Alive.

Photo Credit: Kate Webber

Taking one last deep breath before I jumped into the sea, I felt my lungs expand with ease. Despite being mere seconds away from beginning my first shift in this historic swim, I was overwhelmed with a glorious sense of personal consciousness. I knew I really shouldn’t be there. Less than 8 months ago, I was discharged from a respiratory ward, only to be admitted into a specialized cardiac ward a few days later. It took four long months but against all odds, I made a remarkable and full recovery. Following official confirmation of my unexpected return to full health in February, I set in place a training plan almost immediately.

An invitation to participate in the relay just a few months later was the reassurance I needed to know that I could once again return to the sea. And, equally important, confidence my teammates believed in me. A relay swim relies on the strength and endurance of all teammates to persevere and complete the challenge; if a teammate can no longer swim – for whatever reason – the event is over.

Seconds away from jumping, as oxygen filled every sac within my lungs, drawing life into my being, lingering remnants of self-doubt and nervousness were stifled. All that remained was the most beautiful ether of calm. And I was reminded – ever so briefly – of gratitude.
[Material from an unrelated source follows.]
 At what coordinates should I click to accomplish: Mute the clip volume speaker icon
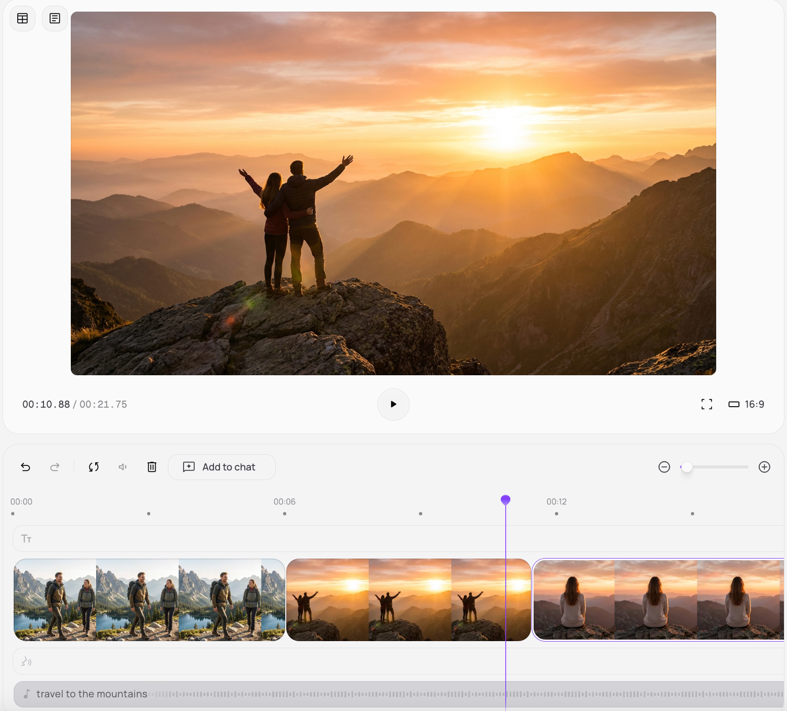122,467
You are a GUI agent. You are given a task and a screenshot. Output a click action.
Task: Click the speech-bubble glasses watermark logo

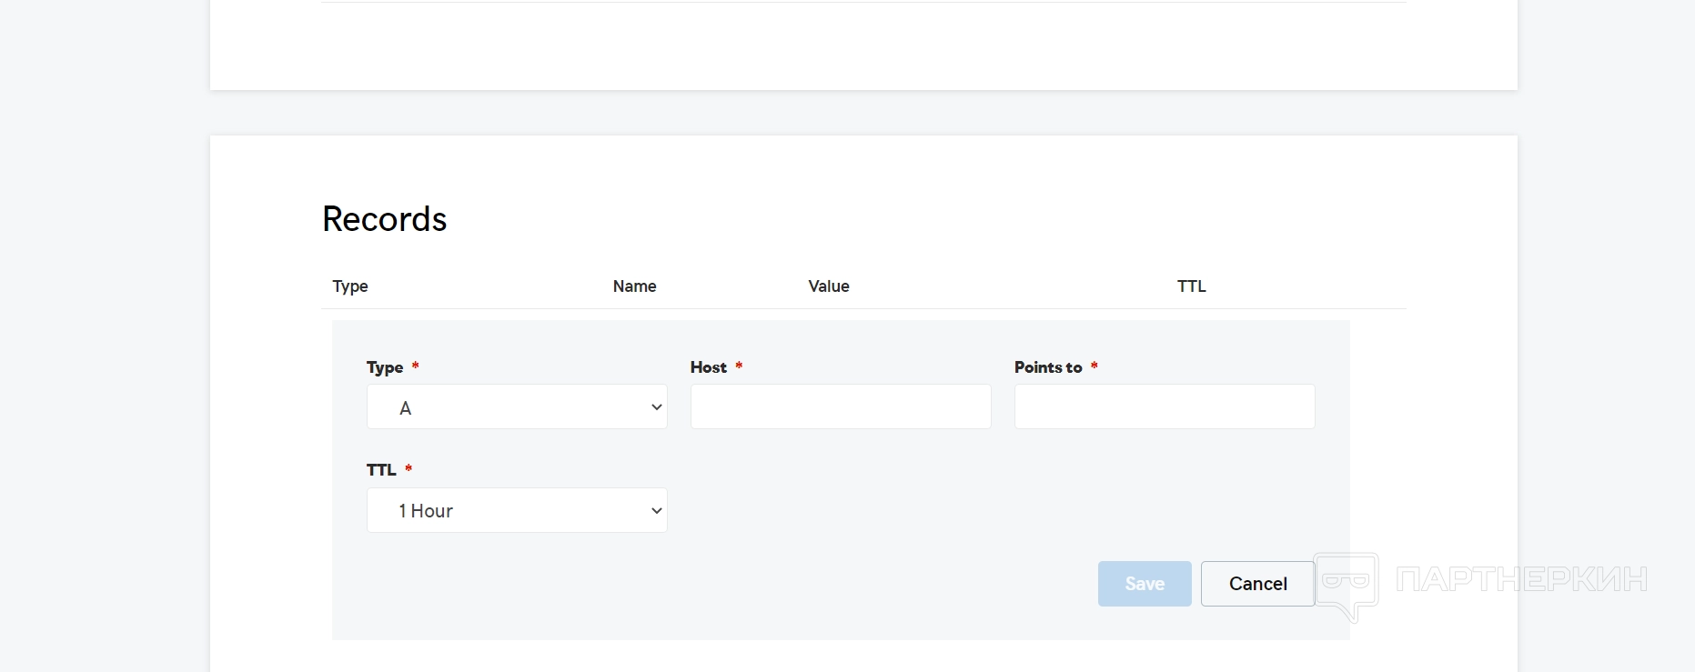point(1347,584)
The wind had picked up significantly in the 20 minutes prior to my shift. Despite these challenging conditions, Vito continued to expertly navigate the boat through the infamous Potato Patch, a notoriously rough stretch of water between the Golden Gate Bridge and Point Bonita. Massive swells challenged the boat (and the effectiveness of our anti-seasickness patches), heaving us forward and sideways, devoid of rhythm.  Only one hour into our 30 hour adventure, this was a well-timed reminder of our very small and insignificant presence in the Pacific. With my penchant for rough water a worst–kept secret, Vito assured me that I would most certainly get my money’s worth. I could not have been more excited. Seconds later, I plunged myself into the wild turbulent cool 55 degree water. 

Photo credit: Kate Webber

PHoto CREDIT: Dave OGden

PHoto CREDIT: Dave OGden

My world for the next hour became a powerful and endless blue-green expanse littered with energetic white caps. Completely and utterly at the mercy of Mother Nature, I was immediately tossed side to side. I felt my body launch across the crest of a massive wave. As the erratic waves slapped my face, swallowing seawater was unavoidable. I must have swallowed at least a gallon. Moments later I caught myself laughing like a crazy lady with each unexpected gesture from the sea. An awkward dance ensued as I tried my best to decipher some choreography. Yet I soon realized Mother Nature was determined to deny me the opportunity to lead, or time to catch up. Pushed near the starboard side of the boat, only to be forced back into the sea, I continued to stroke forward. At times disorienting, I found a certain pleasure in surrendering to the sea; it was exhilarating. Unfortunately for my teammates, however, this meant listening to my involuntary yelps of “Woo!” for an entire hour. I was so happy. And I was so delightfully alive.